Top 3 Entrepreneur Strengths that Become Weaknesses for Scaling

From Idea to IPO- that was the entrepreneurship mantra of the last decade. Get in quick and get out even quicker - with a pile of money - to invest in your next big idea. Scaling comes after IPO, sometimes with new leadership. This business path isn't applicable to social entrepreneurship where the mission is sustainable growth with no clear exit strategy (at least at the start). So one would think that current Wall Street woes would help the cause of the social entrepreneur - maybe divert some capital into long term investments like infrastructure, education, health-care, poverty alleviation - the things that worry the social entrepreneur. While capital is certainly an issue, it is not just about capital. The impact metric of social entrepreneurship is scale. You educate 100 kids, you educate a 100 kids. You educate 1,000,000 kids you change the world. That is the "impact metric". Scale is the equivalent of the IPO for social businesses. But entrepreneurial characteristics, the very ones that allow a company to form (for profit or not-for-profit) may become barriers to scaling or taking the company to the next level.

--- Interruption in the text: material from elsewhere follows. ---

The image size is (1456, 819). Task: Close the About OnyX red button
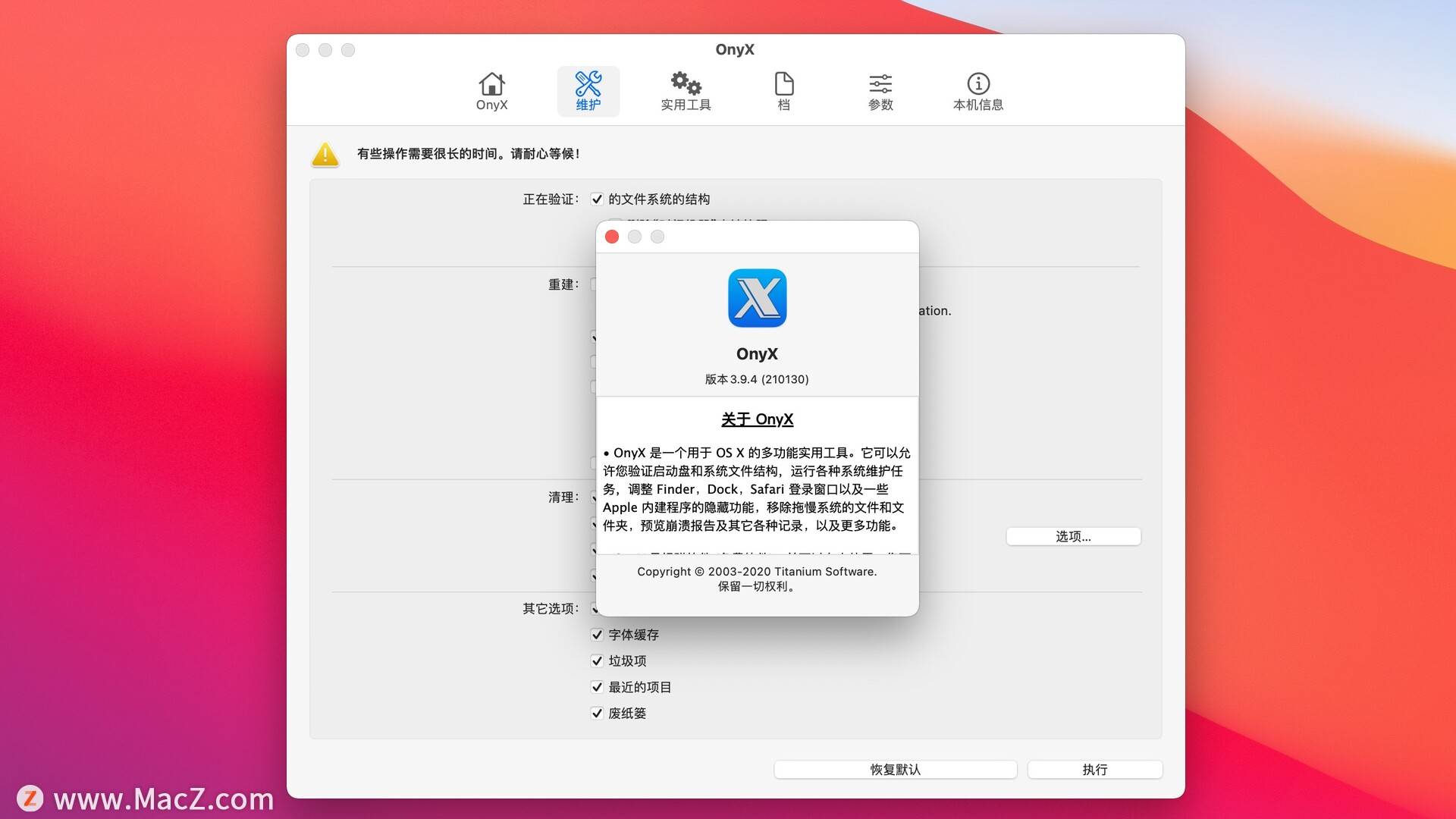click(x=612, y=236)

With the fall in the number of recent IPOs there is a timely bit of advice in HBR from Anthony Tjan "Why Do Most Entrepreneurs Fail to Scale?" that I think is especially relevant for social entrepreneurs. The top three double-edged traits to watch for are:
1. Persistence. Willingness to persevere despite obstacles has created many great innovations and is often the foundation for successful start-ups. However, persistence can easily turn to stubbornness. Stick with your ideas when you know you are right and have supporting evidence. Be willing to abandon your position when signs show you need help or redirection.
2. Control. Early phases of company growth require the founder be involved in all operations. But as the company scales, that maniacal attention to detail can be counterproductive. Recognize the importance of delegation and let go when it's time.
3. Loyalty. Close ties inevitably form when people work together day in and out, and loyal relationships can yield great results. However, you need to know when loyalty is clouding your judgment in assessing capabilities and skill gaps.

To this list I would add collaboration - the equivalent of "mergers and acquisitions"- a common growth strategy to take a company to the next level. What do you think? Will the economic downturn be a blessing in the long run? Will social entrepreneurship no longer need the social and just become entrepreneurship?